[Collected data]

▬▬▬

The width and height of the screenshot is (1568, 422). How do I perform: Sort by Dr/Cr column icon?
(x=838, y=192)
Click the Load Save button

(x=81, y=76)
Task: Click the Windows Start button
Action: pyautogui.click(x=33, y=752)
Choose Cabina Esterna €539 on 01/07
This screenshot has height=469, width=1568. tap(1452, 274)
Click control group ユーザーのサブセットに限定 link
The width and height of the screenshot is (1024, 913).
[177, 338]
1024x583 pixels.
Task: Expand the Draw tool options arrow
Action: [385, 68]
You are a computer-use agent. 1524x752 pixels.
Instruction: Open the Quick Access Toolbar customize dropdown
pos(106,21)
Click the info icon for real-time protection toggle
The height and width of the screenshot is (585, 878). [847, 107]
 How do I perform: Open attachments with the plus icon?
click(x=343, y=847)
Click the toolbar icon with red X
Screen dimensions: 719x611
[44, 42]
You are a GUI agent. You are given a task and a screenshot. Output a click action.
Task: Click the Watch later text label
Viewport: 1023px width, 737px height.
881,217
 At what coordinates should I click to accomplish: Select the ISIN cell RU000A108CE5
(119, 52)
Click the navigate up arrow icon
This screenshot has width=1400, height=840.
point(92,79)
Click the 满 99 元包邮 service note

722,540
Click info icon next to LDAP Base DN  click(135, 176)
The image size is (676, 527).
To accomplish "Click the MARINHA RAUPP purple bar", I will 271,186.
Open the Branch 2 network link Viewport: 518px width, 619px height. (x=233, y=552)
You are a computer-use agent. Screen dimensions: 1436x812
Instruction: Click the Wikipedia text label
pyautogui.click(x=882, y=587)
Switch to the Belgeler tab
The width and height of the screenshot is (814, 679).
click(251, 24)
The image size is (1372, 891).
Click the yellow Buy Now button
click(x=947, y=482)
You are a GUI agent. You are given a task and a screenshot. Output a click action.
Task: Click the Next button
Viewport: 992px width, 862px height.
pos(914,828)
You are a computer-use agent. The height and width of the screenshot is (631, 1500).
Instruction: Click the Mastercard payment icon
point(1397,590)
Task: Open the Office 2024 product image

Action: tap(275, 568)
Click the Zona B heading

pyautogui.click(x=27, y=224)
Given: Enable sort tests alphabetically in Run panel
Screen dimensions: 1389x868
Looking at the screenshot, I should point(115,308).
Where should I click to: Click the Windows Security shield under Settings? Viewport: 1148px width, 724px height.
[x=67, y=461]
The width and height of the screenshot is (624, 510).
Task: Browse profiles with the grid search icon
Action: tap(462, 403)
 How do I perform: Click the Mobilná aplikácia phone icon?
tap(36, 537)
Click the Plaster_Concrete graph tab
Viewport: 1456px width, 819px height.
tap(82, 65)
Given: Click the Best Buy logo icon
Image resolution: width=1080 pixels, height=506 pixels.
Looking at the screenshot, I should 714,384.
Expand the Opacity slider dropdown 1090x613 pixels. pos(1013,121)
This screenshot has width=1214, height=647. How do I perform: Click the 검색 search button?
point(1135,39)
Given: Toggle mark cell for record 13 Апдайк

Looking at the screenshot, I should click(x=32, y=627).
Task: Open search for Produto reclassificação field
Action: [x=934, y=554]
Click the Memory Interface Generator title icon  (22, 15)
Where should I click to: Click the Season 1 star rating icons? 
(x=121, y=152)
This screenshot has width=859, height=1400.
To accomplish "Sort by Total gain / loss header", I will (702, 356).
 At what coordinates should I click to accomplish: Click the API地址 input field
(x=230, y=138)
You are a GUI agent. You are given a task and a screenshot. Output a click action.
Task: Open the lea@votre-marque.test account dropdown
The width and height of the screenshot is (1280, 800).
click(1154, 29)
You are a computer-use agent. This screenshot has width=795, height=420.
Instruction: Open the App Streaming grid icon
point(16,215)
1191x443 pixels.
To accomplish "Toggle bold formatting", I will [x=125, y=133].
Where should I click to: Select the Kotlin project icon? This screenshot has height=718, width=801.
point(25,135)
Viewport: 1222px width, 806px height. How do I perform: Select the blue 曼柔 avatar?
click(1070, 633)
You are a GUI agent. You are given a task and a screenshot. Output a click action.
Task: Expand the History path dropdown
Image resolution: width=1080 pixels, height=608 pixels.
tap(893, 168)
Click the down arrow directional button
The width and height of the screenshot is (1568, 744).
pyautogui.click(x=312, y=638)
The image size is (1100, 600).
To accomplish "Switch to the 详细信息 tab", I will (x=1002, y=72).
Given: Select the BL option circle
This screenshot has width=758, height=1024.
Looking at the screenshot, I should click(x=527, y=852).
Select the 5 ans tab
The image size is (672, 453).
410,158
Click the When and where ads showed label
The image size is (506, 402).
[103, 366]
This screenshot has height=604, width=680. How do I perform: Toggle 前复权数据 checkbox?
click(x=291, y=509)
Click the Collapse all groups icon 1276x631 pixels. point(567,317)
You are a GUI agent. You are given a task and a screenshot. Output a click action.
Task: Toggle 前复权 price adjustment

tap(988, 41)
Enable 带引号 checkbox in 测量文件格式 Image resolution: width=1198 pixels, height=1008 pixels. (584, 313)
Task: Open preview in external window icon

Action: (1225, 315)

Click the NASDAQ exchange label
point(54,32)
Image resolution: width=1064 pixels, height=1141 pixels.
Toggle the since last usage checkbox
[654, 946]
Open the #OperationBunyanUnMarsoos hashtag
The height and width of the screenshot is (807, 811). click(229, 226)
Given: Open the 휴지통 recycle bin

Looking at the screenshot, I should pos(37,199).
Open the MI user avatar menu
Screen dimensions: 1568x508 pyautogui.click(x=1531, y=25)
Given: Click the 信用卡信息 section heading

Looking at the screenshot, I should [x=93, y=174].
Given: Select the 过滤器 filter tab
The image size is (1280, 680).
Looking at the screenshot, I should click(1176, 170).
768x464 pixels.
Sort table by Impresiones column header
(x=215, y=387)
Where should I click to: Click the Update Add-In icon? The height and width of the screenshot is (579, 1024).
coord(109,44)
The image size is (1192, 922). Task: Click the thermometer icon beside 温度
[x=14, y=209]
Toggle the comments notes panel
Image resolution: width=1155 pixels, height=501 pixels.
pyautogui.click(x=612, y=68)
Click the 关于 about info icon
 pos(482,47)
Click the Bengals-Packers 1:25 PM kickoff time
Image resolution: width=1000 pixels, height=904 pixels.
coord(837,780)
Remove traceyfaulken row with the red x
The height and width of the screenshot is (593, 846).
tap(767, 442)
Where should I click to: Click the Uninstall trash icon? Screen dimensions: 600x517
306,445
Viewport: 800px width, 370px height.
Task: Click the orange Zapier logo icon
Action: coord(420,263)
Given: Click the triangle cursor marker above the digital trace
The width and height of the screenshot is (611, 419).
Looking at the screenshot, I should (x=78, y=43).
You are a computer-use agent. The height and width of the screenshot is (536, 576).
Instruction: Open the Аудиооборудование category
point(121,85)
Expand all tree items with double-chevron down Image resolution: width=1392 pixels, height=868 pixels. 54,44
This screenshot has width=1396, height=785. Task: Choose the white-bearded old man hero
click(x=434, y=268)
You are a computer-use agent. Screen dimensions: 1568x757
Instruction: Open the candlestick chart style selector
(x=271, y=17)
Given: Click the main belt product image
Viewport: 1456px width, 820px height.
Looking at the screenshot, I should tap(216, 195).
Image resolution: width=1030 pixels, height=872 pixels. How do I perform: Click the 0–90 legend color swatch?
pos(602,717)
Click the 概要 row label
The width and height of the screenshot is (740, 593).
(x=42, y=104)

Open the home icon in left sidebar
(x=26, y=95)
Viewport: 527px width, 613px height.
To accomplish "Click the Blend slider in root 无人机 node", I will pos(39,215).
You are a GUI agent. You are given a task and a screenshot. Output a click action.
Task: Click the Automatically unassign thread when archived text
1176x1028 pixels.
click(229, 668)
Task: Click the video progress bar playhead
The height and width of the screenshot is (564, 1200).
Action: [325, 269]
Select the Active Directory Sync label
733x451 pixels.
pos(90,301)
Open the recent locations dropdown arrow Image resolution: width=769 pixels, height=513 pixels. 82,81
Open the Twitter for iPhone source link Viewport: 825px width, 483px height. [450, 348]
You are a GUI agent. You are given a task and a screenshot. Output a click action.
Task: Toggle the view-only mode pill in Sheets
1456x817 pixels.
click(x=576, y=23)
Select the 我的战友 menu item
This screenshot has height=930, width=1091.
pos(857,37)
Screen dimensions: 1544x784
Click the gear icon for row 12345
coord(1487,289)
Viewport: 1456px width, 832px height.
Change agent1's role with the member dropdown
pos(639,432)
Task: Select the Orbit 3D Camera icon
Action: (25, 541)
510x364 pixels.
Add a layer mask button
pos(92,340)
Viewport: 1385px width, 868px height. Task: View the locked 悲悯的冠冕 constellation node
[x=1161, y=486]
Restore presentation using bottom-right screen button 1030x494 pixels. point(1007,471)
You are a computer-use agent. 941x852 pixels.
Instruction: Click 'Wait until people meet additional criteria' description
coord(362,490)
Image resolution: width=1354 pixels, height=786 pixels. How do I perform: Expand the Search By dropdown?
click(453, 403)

▬▬▬

* [Required action]
Your task is to restate, word for word, only those lines above that fall between the line holding "Viewport: 992px width, 862px height." and the line holding "Given: Click the Best Buy logo icon", inclusive.

* [Task response]
Viewport: 992px width, 862px height.
pos(914,828)
You are a computer-use agent. The height and width of the screenshot is (631, 1500).
Instruction: Click the Mastercard payment icon
point(1397,590)
Task: Open the Office 2024 product image

Action: tap(275, 568)
Click the Zona B heading

pyautogui.click(x=27, y=224)
Given: Enable sort tests alphabetically in Run panel
Screen dimensions: 1389x868
Looking at the screenshot, I should point(115,308).
Where should I click to: Click the Windows Security shield under Settings? Viewport: 1148px width, 724px height.
[x=67, y=461]
The width and height of the screenshot is (624, 510).
Task: Browse profiles with the grid search icon
Action: tap(462, 403)
 How do I perform: Click the Mobilná aplikácia phone icon?
tap(36, 537)
Click the Plaster_Concrete graph tab
Viewport: 1456px width, 819px height.
tap(82, 65)
Given: Click the Best Buy logo icon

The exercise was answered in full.